A very small shell script

A very small shell script

[entries|reading|network|archive]

simont

[ userinfo | dreamwidth userinfo ]

[ archive | journal archive ]

Wed 2009-02-04 10:54

A very small shell script

Link

gerald_duck

Wed 2009-02-04 11:08

Back in 2007 I e-mailed orders@thinkgeek.com, suggesting they should sell the heavy metal t-shirt in hoodie form. I got a reply:

Thank you for your feedback! We always appreciate getting new ideas from our customers. While we don't do custom printing, I have forwarded your suggestion to the appropriate parties. Please let us know if you have any further suggestions.

So the e-mails are read. I don't know if that's a sufficiently encouraging response for you to bother sending them an e-mail, nor whether they'd give you any money if they used an idea submitted in that way.

Link	Reply to this \| Thread

lnr

Wed 2009-02-04 11:24

I bought Mike that t-shirt for Christmas: he complains that several of the metals on there aren't very heavy at all :)

Link	Reply to this \| Parent

simont

Wed 2009-02-04 12:21

I'm guessing the restriction about the USA and Canada is most likely to have something to do with the possibility of paying money, so my guess is that as long as I'm outside North America I can't get them to send me money no matter what I do.
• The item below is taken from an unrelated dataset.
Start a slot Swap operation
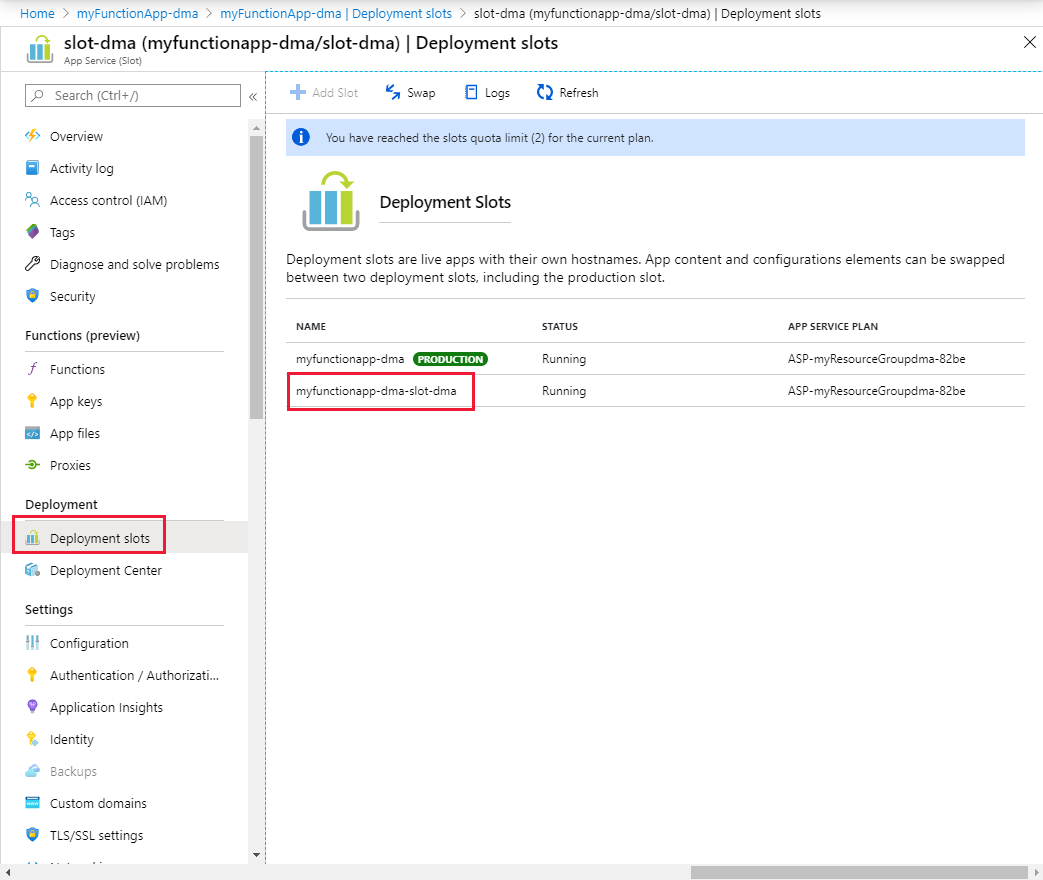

In principle the money isn't the main point (it's not that much anyway), but now that their T&Cs have annoyed me I find I'm inclined to stay annoyed on general principle...

Link	Reply to this \| Parent \| Thread

pseudomonas.livejournal.com

Wed 2009-02-04 12:38

They ought at least to give other people the option of payment in ThinkGeek vouchers or something.

Link	Reply to this \| Parent

pjc50.livejournal.com

Wed 2009-02-04 12:39

I think it may also be them not wanting to bother with non-American IP laws (e.g. not wanting to get into the whole continental mess of "droit moral")

Link	Reply to this \| Parent

cartesiandaemon.livejournal.com

Wed 2009-02-04 12:41

Oh, I cynically assumed that was just a form autoresponse. I guess I shouldn't for thinkgeek.

Link	Reply to this \| Parent \| Thread

simont

Wed 2009-02-04 12:43

On the other hand, thinkgeek might have less moral problem than some people with claiming that a suggestion which was actually ignored had been forwarded to "the appropriate parties", on the basis that they're more mentally equipped than some to consider it perfectly sensible that in a given case the set of appropriate people might happen to be empty :-)

Link	Reply to this \| Parent \| Thread

cartesiandaemon.livejournal.com

Wed 2009-02-04 12:52

ROFL. Touche.

I do love that script. (Although I keep wondering, is it safe to take the remainder of the random number? I thought that was risky. Although admittedly, even if it were, I don't expect Arthur Dent is cryptographically consistent.)

Link	Reply to this \| Parent \| Thread

simont

Wed 2009-02-04 14:18

I actually did almost replace $((RANDOM % 3)) with $((RANDOM / 10923)). I decided not to, in the end, because the former is more readable, and ultimately the aim of this script is to be read and understood by humans.

However, thinking about it further ... (Warning: extreme pedantry ahead.)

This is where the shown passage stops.